A primeira foi uma grande amiga de adolescência (quem disse que eu não tenho amiga de décadas?), que resolveu cruzar o Brasil. O marido, em função do trabalho, é transferido de lá pra cá e ela morou em Brasília, Manaus, São Paulo e agora está indo pra Fortaleza. Conversamos longamente ao telefone, dei risadas de seu sotaque indefinido, perguntei sobre o bebê dela, sobre amigas em comum. Passei alguns minutos no passado, lembrando do tempo que éramos meninas. Foi muito bom, e tenho certeza que ela é uma pessoa especial. Nunca perdemos contato, apesar de eles terem se tornado escassos com o tempo. Mas nunca deixaram de acontecer. Engraçado que a Lê foi a única pessoa com quem troquei cartas via correio, antes de inventarem o e-mail...
A outra foi uma amiga de faculdade, figurinha carimbada que tomou muitas cervejas comigo, ouviu meus lamentos de falta de grana, dividimos misérias, pastéis patrocinados pela SPTrans, e rimos até chorar. Amigona de todas as horas, nunca deixamos de nos falar, sempre estamos ligando uma pra outra nem que seja só pra soltar um: E aí vaca? Cuméquitá galinha???
Ter amigos é bom, mas cultivar antigas amizades é melhor ainda.

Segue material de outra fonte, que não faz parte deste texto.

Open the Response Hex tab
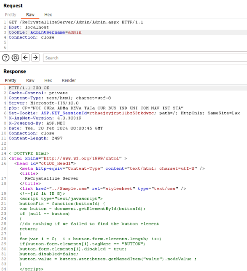The image size is (247, 271). (48, 80)
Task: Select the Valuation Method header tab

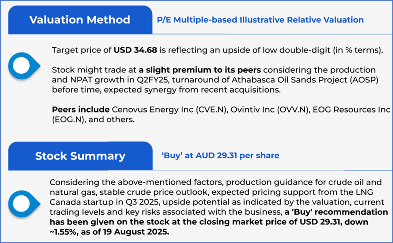Action: point(80,20)
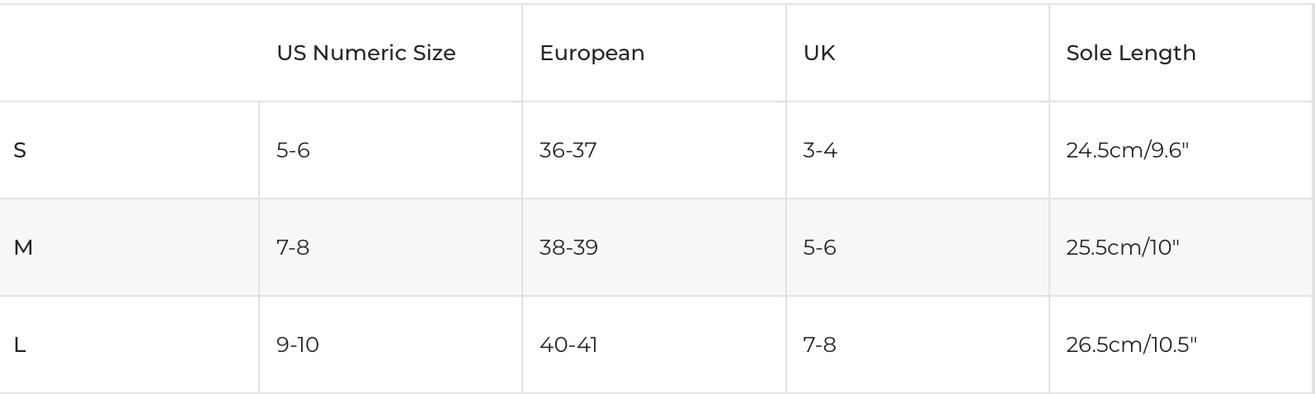Click the empty top-left header cell

(x=130, y=54)
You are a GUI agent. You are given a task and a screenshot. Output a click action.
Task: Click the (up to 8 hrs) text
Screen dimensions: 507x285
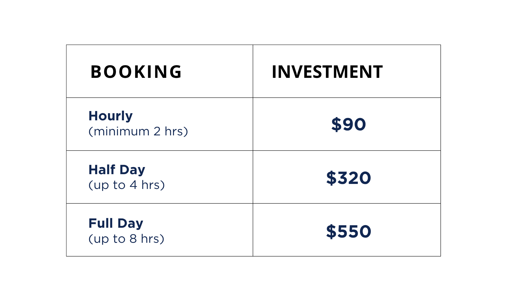click(x=126, y=239)
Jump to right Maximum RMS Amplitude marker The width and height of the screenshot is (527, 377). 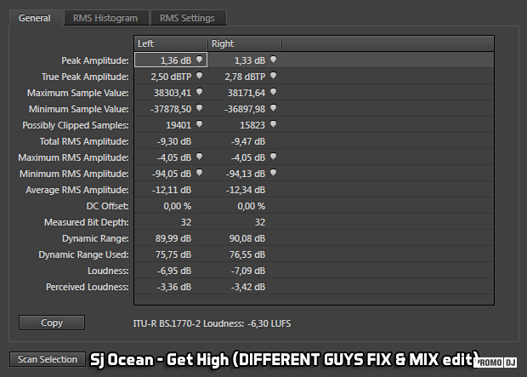pyautogui.click(x=274, y=157)
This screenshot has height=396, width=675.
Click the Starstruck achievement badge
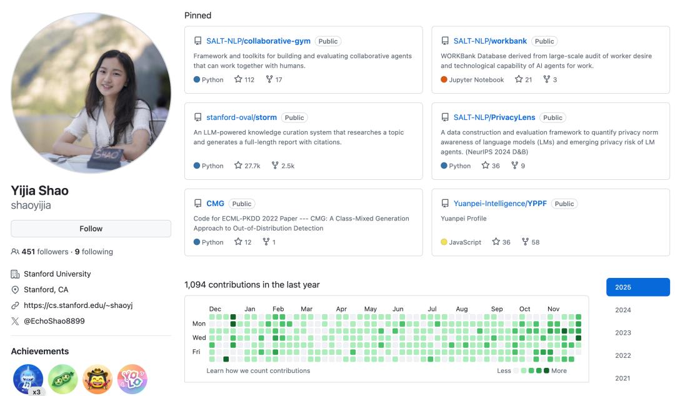(x=98, y=379)
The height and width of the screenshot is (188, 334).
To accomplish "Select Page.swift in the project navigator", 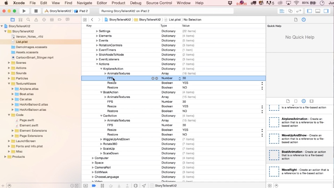I will click(x=24, y=120).
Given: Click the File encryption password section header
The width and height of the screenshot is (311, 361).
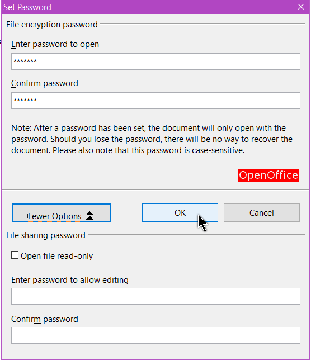Looking at the screenshot, I should (52, 25).
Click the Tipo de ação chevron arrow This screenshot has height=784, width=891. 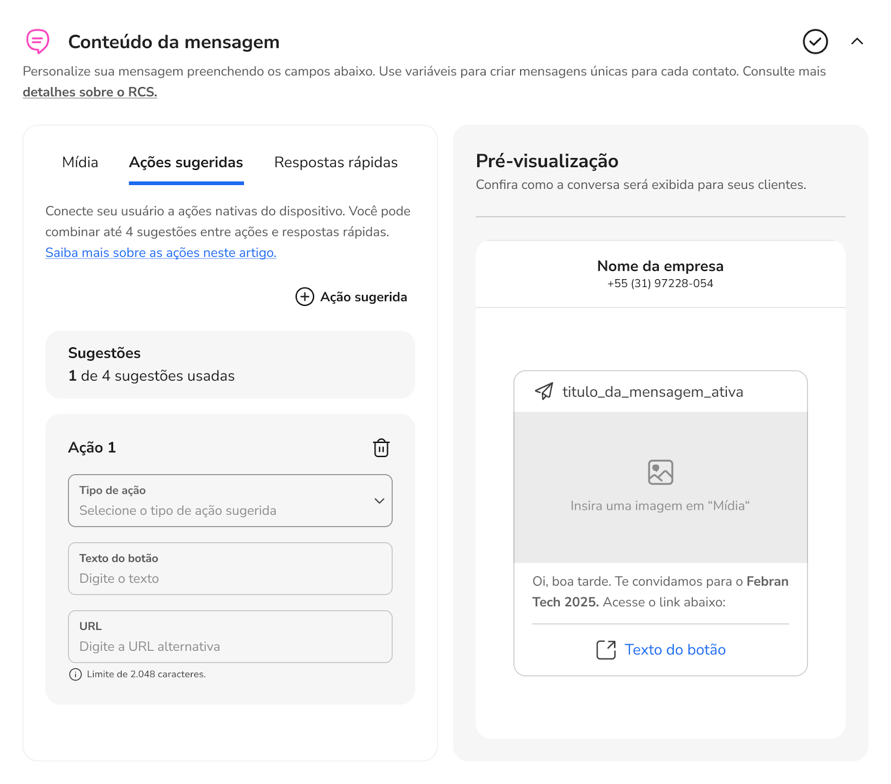click(x=379, y=500)
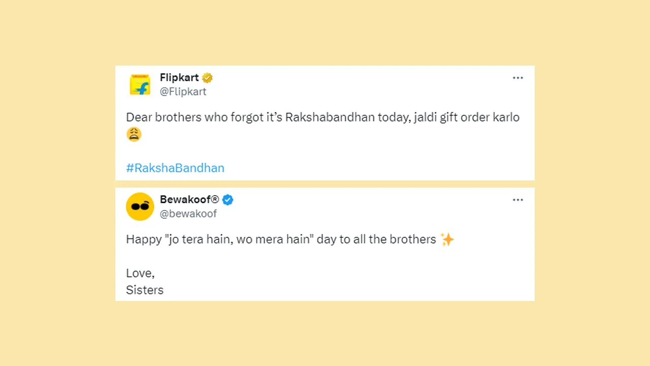Open the Bewakoof sunglasses avatar

(x=140, y=206)
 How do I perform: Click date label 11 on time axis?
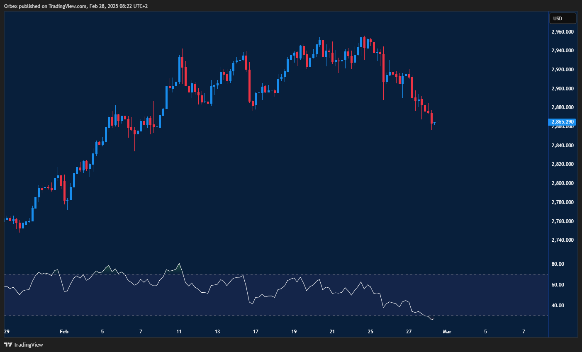(x=179, y=332)
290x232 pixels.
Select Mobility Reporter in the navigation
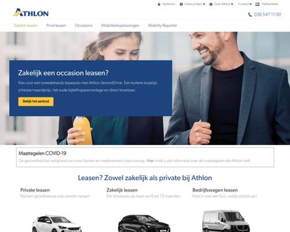162,26
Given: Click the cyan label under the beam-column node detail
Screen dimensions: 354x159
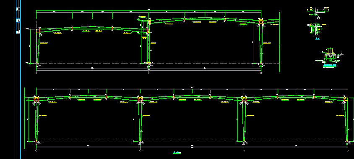Looking at the screenshot, I should coord(317,39).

Quinta-feira, Janeiro 18, 2007

Juntos

Ele me diz que não sabe ficar doente, que não tem paciência, que se irrita. Eu digo pra ele que não sei cuidar de doente, por mais amor que eu tenha, porque me acostumei a vida toda a ser a cuidada e não a cuidar. Mas me esforço.
Ele diz que eu vejo o mundo cor-de-rosa, que na minha ótica o mundo não tem maldade, as pessoas não nos fazem mal. Ele vê o mundo cinza, guarda mágoas e rancores enraizados fundo no seu peito.
Ele precisa de mim e eu dele. Juntos cuidamos das dores (físicas e espirituais) que nos afligem, juntos conseguimos ver o mundo como ele é, ou tentamos... Pelo menos tentamos.

*****

Fizemos cinco anos de namoro, cinco anos de vida juntos. Uma eternidade, já que a vida só começou a valer a pena depois dele.